Le responsable d’une agence gouvernementale fictive, créée sous couvert du bureau du président nigérian, a été arrêté après avoir été en cavale pendant plusieurs semaines.

Adeniyi Adeyemi Matthew, qui se présentait comme le directeur général du prétendu Conseil présidentiel de promotion des investissements étrangers (PFIPC), a été interpellé dans l’État d’Osun, dans le sud-ouest du pays. Son arrestation fait suite à un mandat délivré mardi par la Haute Cour fédérale de la capitale, Abuja, après qu’il eut omis de se présenter à une audience où il devait répondre d’accusations de faux et d’usurpation de fonctions.

Les circonstances précises de l’arrestation restent encore mal connues, mais la police a confirmé la participation d’agents de son département du renseignement et de son équipe d’intervention. Le suspect doit être conduit au quartier général de la police à Abuja pour y être interrogé.

Une enquête lancée sur ordre du président

L’affaire suscite un vif intérêt depuis que le président Bola Tinubu a ordonné, la semaine dernière, une enquête pour corruption autour de cette agence fantôme. Le bureau présidentiel avait alors indiqué qu’une lettre à l’en-tête officiel créant cette structure était un faux. Une analyse de la police a confirmé que la signature du chef de cabinet du président, Femi Gbajabiamila, figurant sur la lettre de nomination litigieuse, avait été falsifiée.

Selon les documents judiciaires, Adeyemi et deux autres personnes sont accusés d’avoir utilisé des documents officiels falsifiés pour mettre sur pied et faire fonctionner ce conseil, d’avoir ouvert plusieurs comptes bancaires à son nom et d’avoir cherché à obtenir une reconnaissance officielle pour cette organisation inexistante.

Des fonds publics prévus dans le budget

Adeniyi Adeyemi Matthew avait auparavant affirmé que le PFIPC avait été créé en 2024 pour attirer des investissements étrangers au Nigeria. Aucun accord n’a toutefois été recensé. Il avait obtenu des locaux au sein du Secrétariat fédéral, le vaste complexe gouvernemental qui abrite de nombreux ministères à Abuja. L’agence fictive disposait également de comptes à la Banque centrale du Nigeria et figurait dans la loi de finances de 2026 avec une dotation de 1,3 milliard de nairas (environ 950 000 dollars).

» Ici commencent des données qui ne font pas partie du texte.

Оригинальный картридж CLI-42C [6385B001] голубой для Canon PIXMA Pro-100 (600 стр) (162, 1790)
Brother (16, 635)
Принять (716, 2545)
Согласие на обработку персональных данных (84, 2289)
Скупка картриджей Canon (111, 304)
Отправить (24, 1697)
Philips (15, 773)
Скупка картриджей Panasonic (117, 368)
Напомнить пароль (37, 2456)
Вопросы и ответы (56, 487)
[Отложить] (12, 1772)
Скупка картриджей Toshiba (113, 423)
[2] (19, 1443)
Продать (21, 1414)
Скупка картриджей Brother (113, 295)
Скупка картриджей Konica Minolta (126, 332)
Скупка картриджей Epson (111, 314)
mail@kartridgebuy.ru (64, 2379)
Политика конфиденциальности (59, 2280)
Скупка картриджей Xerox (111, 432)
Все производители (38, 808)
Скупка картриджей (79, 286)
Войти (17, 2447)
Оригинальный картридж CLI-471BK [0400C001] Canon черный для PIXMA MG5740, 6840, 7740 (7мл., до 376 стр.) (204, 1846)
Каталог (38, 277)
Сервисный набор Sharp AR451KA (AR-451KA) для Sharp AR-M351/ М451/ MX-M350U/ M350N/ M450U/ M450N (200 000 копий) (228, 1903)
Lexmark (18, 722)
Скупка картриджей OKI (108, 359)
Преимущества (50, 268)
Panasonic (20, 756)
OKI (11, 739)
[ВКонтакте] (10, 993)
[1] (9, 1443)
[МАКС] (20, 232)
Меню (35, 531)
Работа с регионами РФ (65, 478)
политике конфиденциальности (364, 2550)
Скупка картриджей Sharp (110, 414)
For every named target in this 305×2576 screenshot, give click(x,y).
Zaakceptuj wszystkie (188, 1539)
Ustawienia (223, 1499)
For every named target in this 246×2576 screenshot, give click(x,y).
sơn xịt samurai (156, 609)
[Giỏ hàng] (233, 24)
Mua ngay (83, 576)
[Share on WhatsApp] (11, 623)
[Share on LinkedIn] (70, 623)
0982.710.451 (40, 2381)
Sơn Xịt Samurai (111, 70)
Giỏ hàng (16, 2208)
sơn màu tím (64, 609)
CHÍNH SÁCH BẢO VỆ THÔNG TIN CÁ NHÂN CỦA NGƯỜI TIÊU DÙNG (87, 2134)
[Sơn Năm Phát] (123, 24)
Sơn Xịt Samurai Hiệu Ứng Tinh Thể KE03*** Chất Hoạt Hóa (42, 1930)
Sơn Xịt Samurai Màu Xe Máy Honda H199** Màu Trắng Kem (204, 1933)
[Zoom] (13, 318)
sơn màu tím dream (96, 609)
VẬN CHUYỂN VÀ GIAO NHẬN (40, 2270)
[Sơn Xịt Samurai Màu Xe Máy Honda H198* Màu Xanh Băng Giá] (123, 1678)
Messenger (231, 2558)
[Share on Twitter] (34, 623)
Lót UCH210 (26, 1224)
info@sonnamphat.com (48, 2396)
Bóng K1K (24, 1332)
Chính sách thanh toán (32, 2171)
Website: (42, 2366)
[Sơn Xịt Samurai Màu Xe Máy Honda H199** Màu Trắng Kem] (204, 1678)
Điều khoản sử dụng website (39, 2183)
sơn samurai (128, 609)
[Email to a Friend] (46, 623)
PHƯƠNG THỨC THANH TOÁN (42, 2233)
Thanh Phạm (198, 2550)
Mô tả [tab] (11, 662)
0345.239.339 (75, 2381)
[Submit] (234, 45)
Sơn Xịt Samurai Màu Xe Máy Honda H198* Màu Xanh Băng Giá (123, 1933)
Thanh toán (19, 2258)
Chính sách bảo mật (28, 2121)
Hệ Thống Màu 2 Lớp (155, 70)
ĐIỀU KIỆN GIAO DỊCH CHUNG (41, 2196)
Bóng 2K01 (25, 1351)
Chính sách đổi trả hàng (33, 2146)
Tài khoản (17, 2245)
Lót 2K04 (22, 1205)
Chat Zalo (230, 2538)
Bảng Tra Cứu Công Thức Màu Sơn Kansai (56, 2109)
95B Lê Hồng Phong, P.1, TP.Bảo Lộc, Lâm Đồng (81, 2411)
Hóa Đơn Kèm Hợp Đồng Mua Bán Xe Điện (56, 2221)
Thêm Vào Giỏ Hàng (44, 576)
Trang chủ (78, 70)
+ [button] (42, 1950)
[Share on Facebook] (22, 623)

Le bureau du comptable général de l’État a cependant précisé que le PFIPC n’avait jamais eu de compte à la Banque centrale, ni perçu de fonds publics ni versé de salaire.

Le suspect avait promis de se présenter

Dans des entretiens accordés à des médias locaux, Adeyemi avait clamé son innocence et affirmé que sa vie était en danger, tout en promettant de comparaître pour prouver sa bonne foi. Mais il était absent à l’audience de mardi. Son avocat, Genesis Francis, a déclaré au tribunal qu’il n’avait pas pu convaincre son client de se présenter, invoquant les craintes de ce dernier pour sa sécurité. L’avocat a précisé que le prévenu avait adressé une lettre ouverte au président Tinubu pour exprimer ses inquiétudes.

Le scandale a suscité des appels à une enquête indépendante de la part d’organisations de la société civile, de responsables de l’opposition et d’éminents avocats.